Dutch General Conversation Speech Dataset

This dataset captures real-world, unscripted conversations between native Dutch speakers. It includes detailed metadata and high-quality manual transcriptions, making it ideal for building accurate, human-like speech recognition and conversational AI systems.

About this Off-the-shelf Speech Dataset

Introduction

Welcome to the Dutch General Conversation Speech Dataset — a rich, linguistically diverse corpus purpose-built to accelerate the development of Dutch speech technologies. This dataset is designed to train and fine-tune ASR systems, spoken language understanding models, and generative voice AI tailored to real-world Dutch communication.

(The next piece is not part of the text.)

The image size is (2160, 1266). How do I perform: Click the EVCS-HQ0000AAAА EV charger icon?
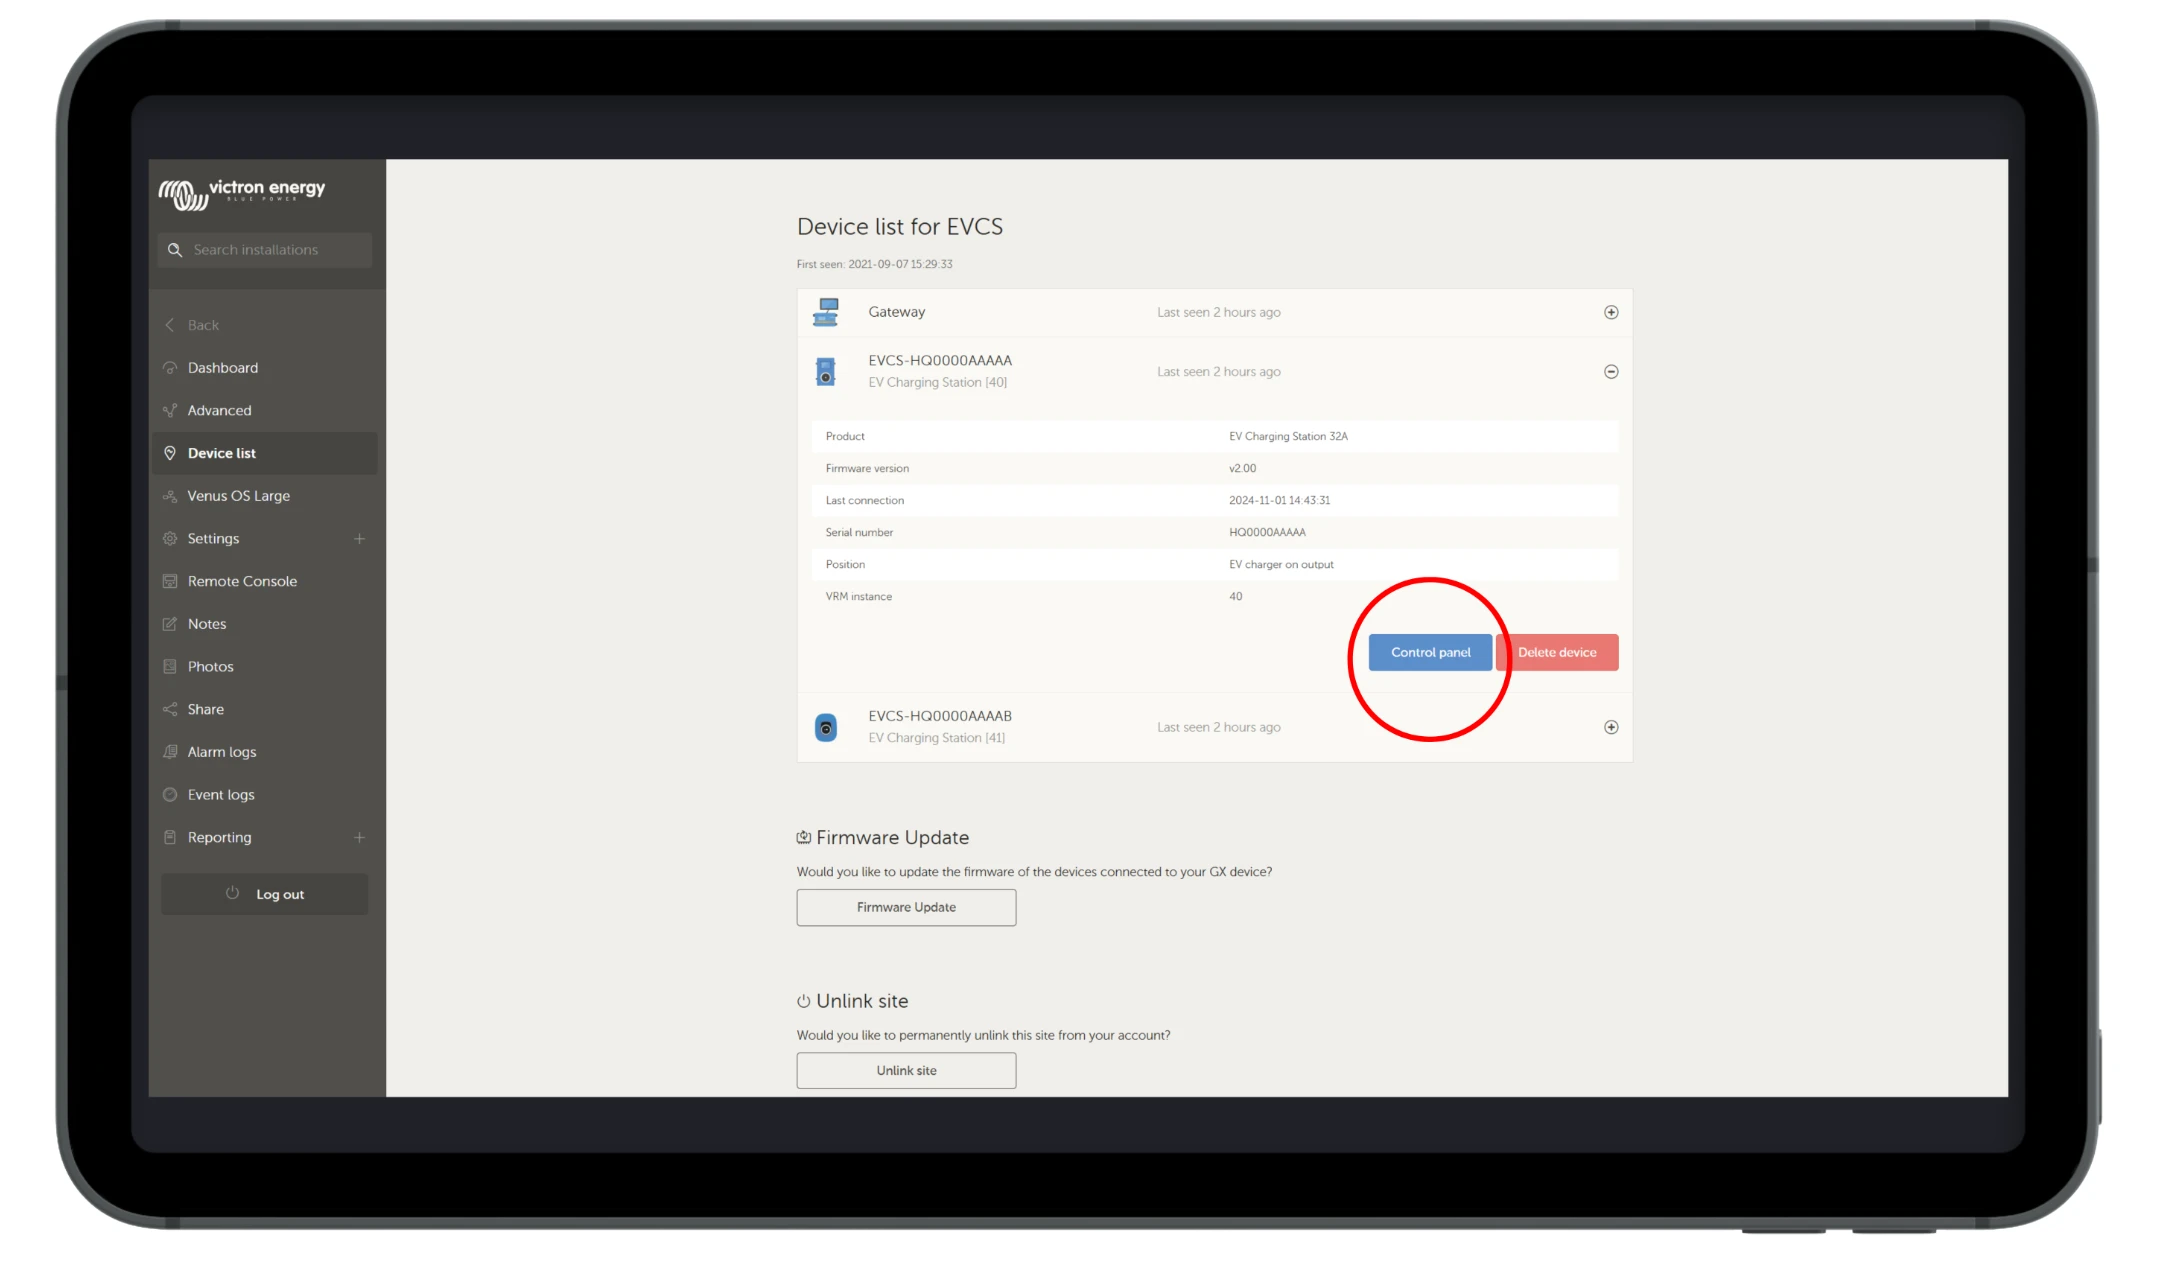pos(827,371)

Curated by FutureBeeAI, this 30 hours dataset offers unscripted, spontaneous two-speaker conversations across a wide array of real-life topics. It enables researchers, AI developers, and voice-first product teams to build robust, production-grade Dutch speech models that understand and respond to authentic Dutch accents and dialects.

Speech Data

The dataset comprises 30 hours of high-quality audio, featuring natural, free-flowing dialogue between native speakers of Dutch. These sessions range from informal daily talks to deeper, topic-specific discussions, ensuring variability and context richness for diverse use cases.

•Participant Diversity:

•

Speakers: 60 verified native Dutch speakers from FutureBeeAI’s contributor community.

•

Regions: Representing various provinces of Netherlands to ensure dialectal diversity and demographic balance.

•

Demographics: A balanced gender ratio (60% male, 40% female) with participant ages ranging from 18 to 70 years.

•Recording Details:

•

Conversation Style: Unscripted, spontaneous peer-to-peer dialogues.

•

Duration: Each conversation ranges from 15 to 60 minutes.

•

Audio Format: Stereo WAV files, 16-bit depth, recorded at 16kHz sample rate.

•

Environment: Quiet, echo-free settings with no background noise.

Topic Diversity

The dataset spans a wide variety of everyday and domain-relevant themes. This topic diversity ensures the resulting models are adaptable to broad speech contexts.

•Sample Topics Include:

•Family & Relationships

•Food & Recipes

•Education & Career

•Healthcare Discussions

•Social Issues

•Technology & Gadgets

•Travel & Local Culture

•Shopping & Marketplace Experiences, and many more.

Transcription

Each audio file is paired with a human-verified, verbatim transcription available in JSON format.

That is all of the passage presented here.